Dias antes de morrer, informou o g1, o atleta havia relatado nas redes sociais um episódio de hipoglicemia após aplicar insulina em meio a uma rotina de alimentação restrita. A situação levantou discussões sobre os riscos do hormônio quando utilizado por pessoas sem diabetes e fora de acompanhamento médico.
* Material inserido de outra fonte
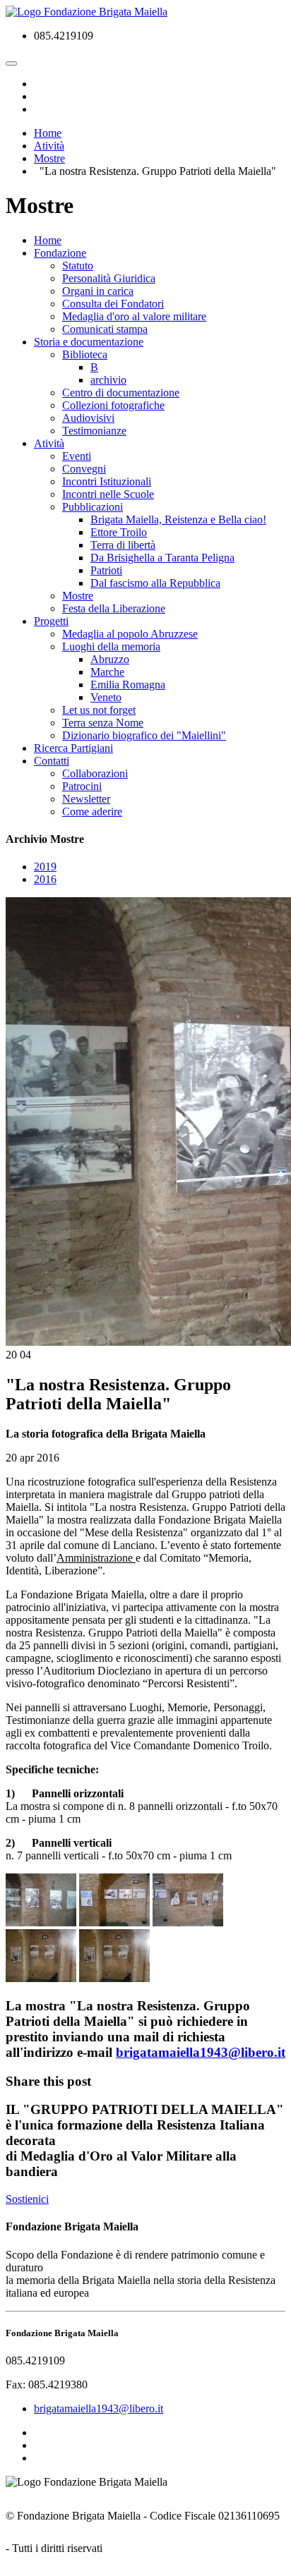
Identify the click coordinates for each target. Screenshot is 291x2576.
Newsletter (86, 799)
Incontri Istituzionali (106, 481)
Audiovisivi (88, 418)
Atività (49, 443)
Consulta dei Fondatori (113, 304)
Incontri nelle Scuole (108, 494)
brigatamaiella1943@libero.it (200, 2052)
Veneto (105, 697)
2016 (45, 879)
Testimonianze (94, 431)
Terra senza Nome (102, 723)
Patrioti (106, 570)
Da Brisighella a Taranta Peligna (162, 558)
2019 (45, 867)
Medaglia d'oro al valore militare (134, 316)
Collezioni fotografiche (113, 405)
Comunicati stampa (105, 329)
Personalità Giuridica (108, 278)
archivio (108, 380)
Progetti (51, 621)
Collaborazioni (95, 773)
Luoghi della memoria (111, 646)
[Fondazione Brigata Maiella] (86, 12)
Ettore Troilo (118, 532)
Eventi (76, 456)
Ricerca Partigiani (73, 748)
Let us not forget (99, 710)
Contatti (51, 761)
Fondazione (60, 253)
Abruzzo (109, 659)
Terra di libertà (122, 545)
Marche (107, 672)
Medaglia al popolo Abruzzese (130, 634)
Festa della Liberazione (113, 608)
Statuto (77, 266)
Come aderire (92, 812)
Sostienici (27, 2199)
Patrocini (82, 786)
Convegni (84, 469)
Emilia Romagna (127, 685)
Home (47, 240)
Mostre (77, 596)
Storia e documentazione (88, 342)
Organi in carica (97, 291)
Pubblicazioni (92, 507)
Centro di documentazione (120, 393)
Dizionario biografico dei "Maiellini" (144, 735)
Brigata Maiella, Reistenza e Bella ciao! (178, 519)
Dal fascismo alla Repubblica (155, 583)
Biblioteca (84, 354)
A medicina descreve a insulina como um hormônio de ação anabólica, capaz de reduzir a degradação muscular, favorecer o armazenamento de nutrientes e aumentar o volume muscular, motivo pelo qual parte do fisiculturismo passou a utilizá-la de forma clandestina em busca de maior ganho de massa corporal.
Esta pesquisa, publicada em 2024 por Filippo Giorgio Di Girolamo e sua equipe no periódico Springer Nature, já explica como o uso indevido de insulina no fisiculturismo apresenta riscos relevantes à saúde. O principal risco descrito é a hipoglicemia grave, que pode ocorrer devido à ação direta da insulina na redução da glicose circulante.